The Iranian parliament is to review a bill on Iran’s accession to Combating the Financing of Terrorism (CFT), which was earlier proposed by the government as part of measures to adopt the standards set by the Financial Action Task Force (FTAF).
That was announced by a top member of parliament who also said the MPs had shelved the bill before.
“In a recent meeting of the Parliament’s Presiding Board, it was decided that the bill be put on the parliament’s agenda to be dealt with,” said Behrouz Nemati, the spokesperson for the Parliament’s Presiding Board.
He said the bill is likely to be put on the MPs’ agenda after their two-week recess.
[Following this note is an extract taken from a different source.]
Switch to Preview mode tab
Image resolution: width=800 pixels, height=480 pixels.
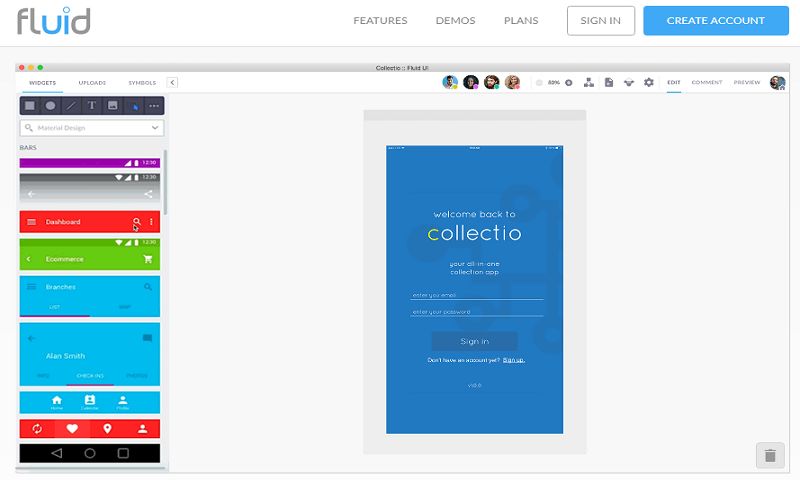[746, 82]
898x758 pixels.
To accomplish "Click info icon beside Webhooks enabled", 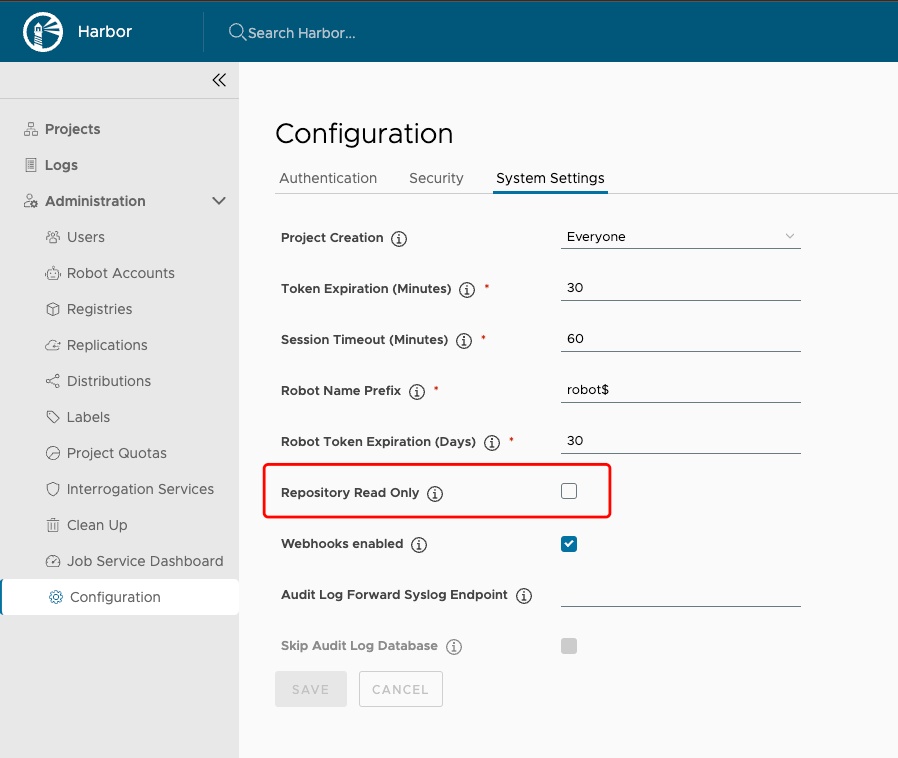I will click(x=419, y=545).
Back in June, 2018, members of the Iranian parliament discussed the CFT accession bill, which is one of the four bills proposed by the government on Iran’s adopting the FTAF standards, but shelved it for two months.
The Parliament earlier approved a bill on the country’s accession to the United Nations Convention against Transnational Organized Crime, also known as Palermo Convention, but the bill was rejected by the Guardian Council. Then the Parliament insisted on its decision, and the case has been referred to the Expediency Council to make the final decision.
The same thing happened to an amendment to the anti-money laundering law of the Islamic Republic, which was proposed by the government, approved by the Parliament, but rejected by the Guardian Council. This one has also been rejected by the Expediency Council.
Meanwhile, the fourth bill, which was an amendment to the country’s law against financing terrorism, was approved by the Parliament and the Guardian Council, and signed into law by President Hassan Rouhani.